I need a decent firewall suggestion

[hkBattousai]

There are some software installed on my computer which are silently accessing the internet. This situation makes me worried about my security and privacy.

So, I need a firewall to block internet access of some of the software installed on my PC, which I would choose by hand. It must warn me whenever an application tries to access the internet, and let me choose whether to allow it or not. I don't want any firewall which doesn't have this feature.

In old days, there was a great firewall named "Symantec Personal Firewall". But there is no new version developed for years, and its older versions are not compatible with my current operating system.

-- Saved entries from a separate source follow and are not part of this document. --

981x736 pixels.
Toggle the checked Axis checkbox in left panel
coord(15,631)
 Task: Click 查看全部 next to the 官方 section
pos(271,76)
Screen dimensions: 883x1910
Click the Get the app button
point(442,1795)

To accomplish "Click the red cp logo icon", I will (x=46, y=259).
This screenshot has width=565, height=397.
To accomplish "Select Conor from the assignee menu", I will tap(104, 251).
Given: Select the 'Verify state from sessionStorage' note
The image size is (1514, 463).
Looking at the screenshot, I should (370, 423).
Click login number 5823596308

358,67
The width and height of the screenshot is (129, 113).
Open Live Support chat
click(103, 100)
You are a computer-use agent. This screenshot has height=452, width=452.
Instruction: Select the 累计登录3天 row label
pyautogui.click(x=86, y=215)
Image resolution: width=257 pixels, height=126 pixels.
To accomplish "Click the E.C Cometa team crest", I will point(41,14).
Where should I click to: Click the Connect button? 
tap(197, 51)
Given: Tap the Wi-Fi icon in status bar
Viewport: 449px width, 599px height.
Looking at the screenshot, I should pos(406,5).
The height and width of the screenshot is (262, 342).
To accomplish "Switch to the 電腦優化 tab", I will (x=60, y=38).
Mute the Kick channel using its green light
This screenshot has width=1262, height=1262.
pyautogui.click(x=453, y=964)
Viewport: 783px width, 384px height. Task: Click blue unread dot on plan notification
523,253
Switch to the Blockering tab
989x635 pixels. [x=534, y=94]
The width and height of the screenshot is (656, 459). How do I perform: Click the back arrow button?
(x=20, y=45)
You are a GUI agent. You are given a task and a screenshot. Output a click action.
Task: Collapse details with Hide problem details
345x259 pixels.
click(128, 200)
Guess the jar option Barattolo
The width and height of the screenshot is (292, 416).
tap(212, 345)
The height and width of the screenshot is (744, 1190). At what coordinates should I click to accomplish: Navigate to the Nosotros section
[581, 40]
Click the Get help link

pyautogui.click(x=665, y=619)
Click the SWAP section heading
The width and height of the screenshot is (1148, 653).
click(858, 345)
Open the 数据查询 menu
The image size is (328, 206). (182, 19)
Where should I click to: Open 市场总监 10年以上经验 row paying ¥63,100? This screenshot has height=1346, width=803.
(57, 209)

Any suggestion will be appreciated.

(My OS: Windows 7 Ultimate x64)

 

[CGA1]

I've been using Comodo firewall for the last couple of years, very reliable and very configurable. If you just want simple application blocking you could turn of the hips feature (defense+) which tends to bombard you with warning dialogues.

 

[I be he]

Comodo D+ is what i recommend. It can be set for learning mode, Default mode, and my favorite, PARANOID mode:shock: If you dont allready have a real HIPS, i would suggest adding the D+ with the firewall. After learning your system Comodo becomes very silent, even with D+.

 

[Borg 386]

What you decide to use is whatever you feel comfortable with.

Comodo is highly configurable, although it would be best for you to d/l this and spend some time reading this. It's a long read, but it covers all aspects of configuring the firewall and defense+.

http://personalfirewall.comodo.com/Comodo_Internet_Security_User_Guide.pdf

Windows firewall is also configurable. Doing a search of this forum will yield some threads that can help you in configuring it.

Several threads have suggested that ZoneAlarm does not play well with Win 7 and causes BSOD's.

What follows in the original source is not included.